Nevada Gov. Brian Sandoval looks to expedite parole process
Gov. Brian Sandoval wants to avoid building a new prison to reduce overcrowding in Nevada’s correctional system by speeding up the process for releasing as many as 400 inmates eligible for parole.
The plans outlined in Sandoval’s budget were discussed during a briefing last week.
They come as the state’s inmate population is expected to increase by 900 over the next two years, up from an average of about 13,300 inmates this year.
Sandoval’s budget includes proposals to increase the number of staff supervising parolees and to put $1.1 million toward creating a state-funded house arrest program. Sandoval also wants to add case worker positions at prisons to expedite the release of inmates eligible for parole.
Delays in the parole process have been a concern for Sandoval, who expressed frustration at the pace of inmate releases during a November meeting of the Nevada Board of Prison Commissioners.
Records from the board meeting indicate Nevada has the fewest parole releases to the community per-inmate population in the country.
Department of Corrections Director James Dzurenda said at the meeting that Nevada’s prisons were over capacity with 13,742 inmates.

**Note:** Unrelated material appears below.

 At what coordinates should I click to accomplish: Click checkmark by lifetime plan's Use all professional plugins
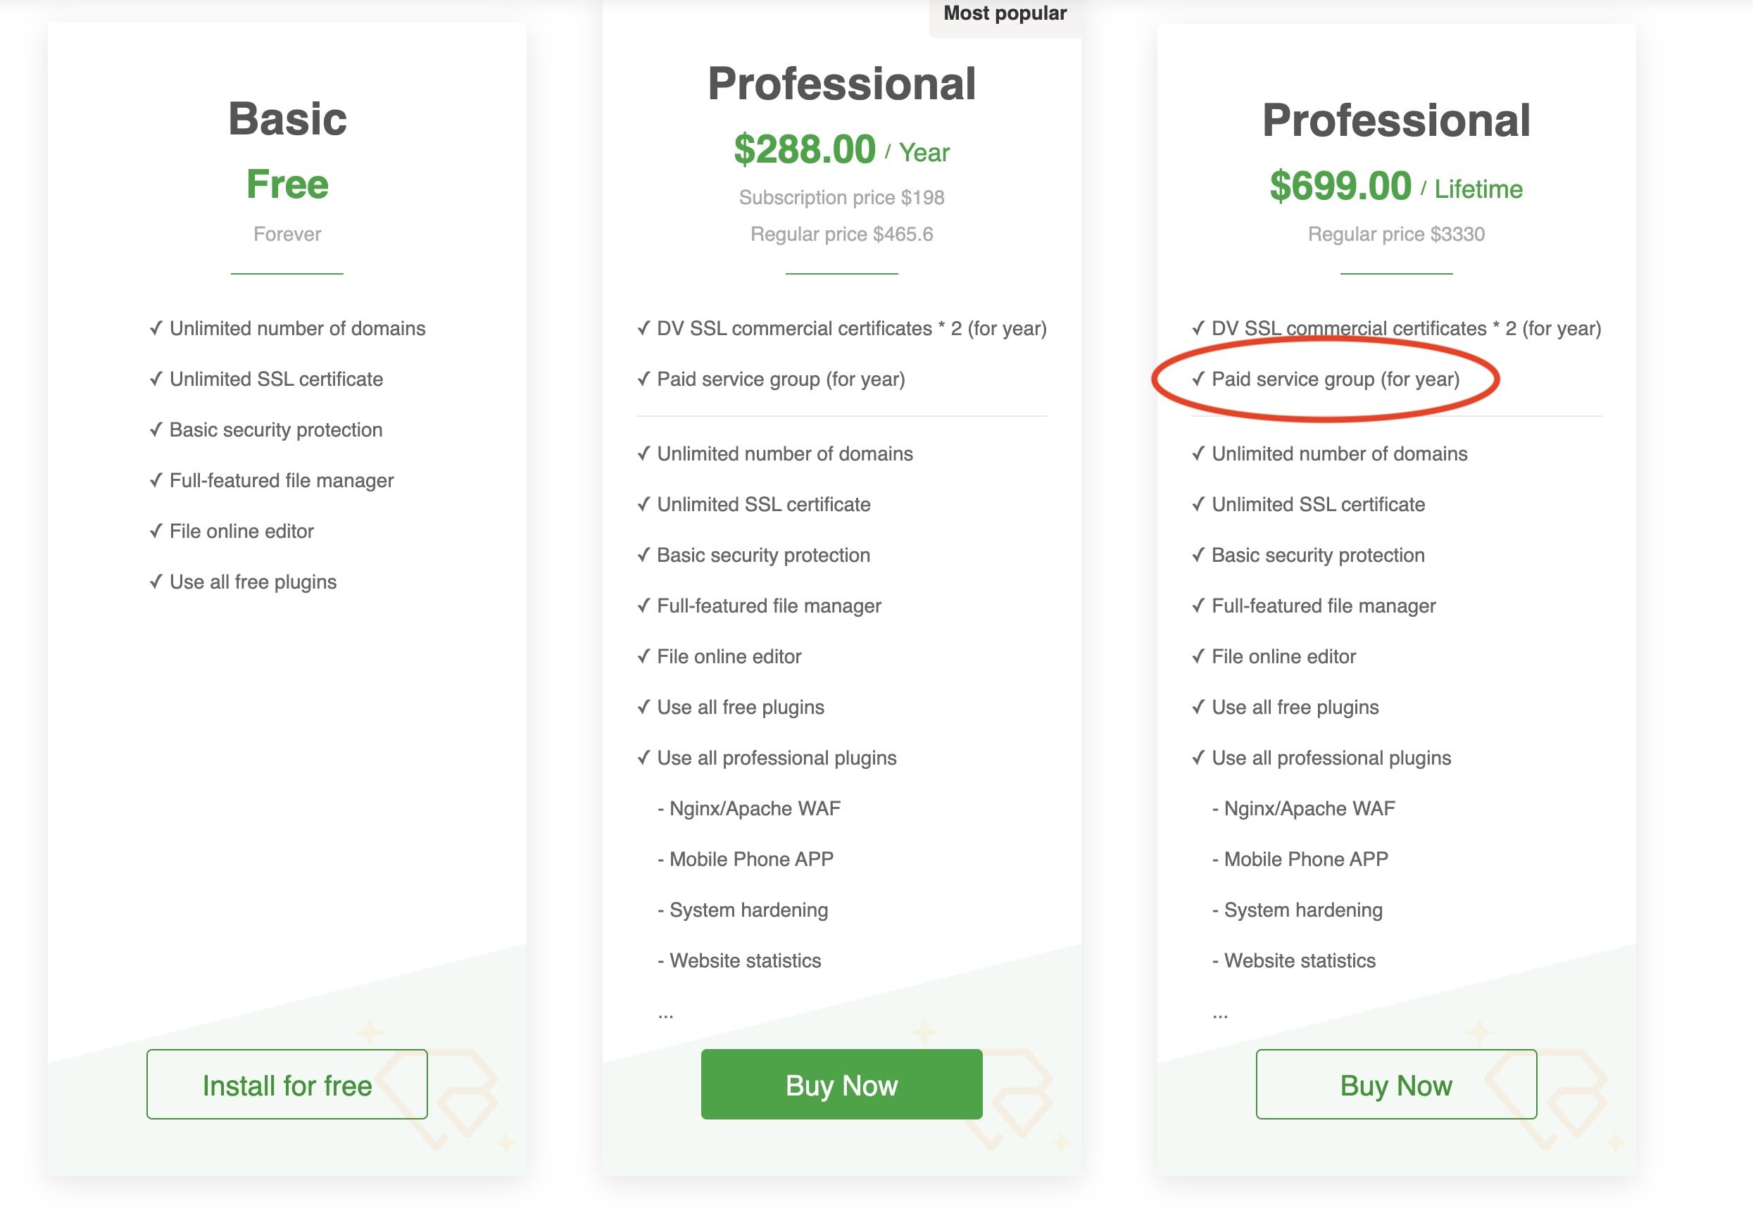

To deal with overcrowding, the department has converted large areas of prisons that were created for other purposes into housing space for inmates.
Sandoval’s proposals to reduce overcrowding also include a backup plan that designates about $12 million to temporarily house some Nevada inmates out of state while the parole efforts get up to speed, said Mike Willden, Sandoval’s chief of staff.
“Our goal is to not construct a new prison,” Willden said.
Nevada lawmakers will review Sandoval’s budget proposals at a Jan. 31 meeting, a week before the 2017 legislative session kicks off Feb. 6.